→ **WHAT IS ASKED**:
1/ Answer these from the book review:
(a) What is the title of the book under review?
(b) What does the review say the two-party system is mired in?
(c) Which Supreme Court ruling does the review name?
2/ Duplicate the stretch of the book review from "No one is without" through "is getting done.".

→ **TEXT PROVIDED**:
◆ ◆ ◆ ◆ ◆
Bob Woodward's new book, The Price of Politics is a whopper. Similar to the author's description of President Obama's reaction after the Republicans swept the mid-term elections, it was a gut-punch to my solar plexus. The true account, laid out through intense and meticulous interviews with President Obama and members of Congress, reveals their leadership failure to restore the economy and create a more sustainable future. This information on the instability of our country is not new. What is new and more frightening is just how close the United States came to defaulting on our debt as a country, and as we neared the cliff -- more horrifying -- we learn that Congress was in the driver's seat pushing the gas pedal to the floor.
No one is without blame. Our country did not get to this place in history without plenty of missed opportunities to review and change direction. It is clear that our current form of government, our two-party system, is mired in gridlock. This gridlock -- or the inability to resolve critical issues -- is destroying our country. The Supreme Court ruling on Citizens United has created a fast moving flash flood that guts any semblance of citizen representation. In parts of the book, Congress is too busy playing party politics with the singular goal of ensuring that President Obama is a one term president and that he is completely humiliated in the process. The focus on politics over work, in a critical juncture, is the single most frustrating aspect of Washington right now. Nothing is getting done.
◆ ◆ ◆ ◆ ◆
→ **STORED DATA**:
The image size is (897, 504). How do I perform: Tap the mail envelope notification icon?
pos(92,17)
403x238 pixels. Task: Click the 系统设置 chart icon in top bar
◆ ◆ ◆ ◆ ◆
→ **ANSWERS TO EACH TASK**:
1/
(a) The Price of Politics
(b) Gridlock
(c) Citizens United

2/
No one is without blame. Our country did not get to this place in history without plenty of missed opportunities to review and change direction. It is clear that our current form of government, our two-party system, is mired in gridlock. This gridlock -- or the inability to resolve critical issues -- is destroying our country. The Supreme Court ruling on Citizens United has created a fast moving flash flood that guts any semblance of citizen representation. In parts of the book, Congress is too busy playing party politics with the singular goal of ensuring that President Obama is a one term president and that he is completely humiliated in the process. The focus on politics over work, in a critical juncture, is the single most frustrating aspect of Washington right now. Nothing is getting done.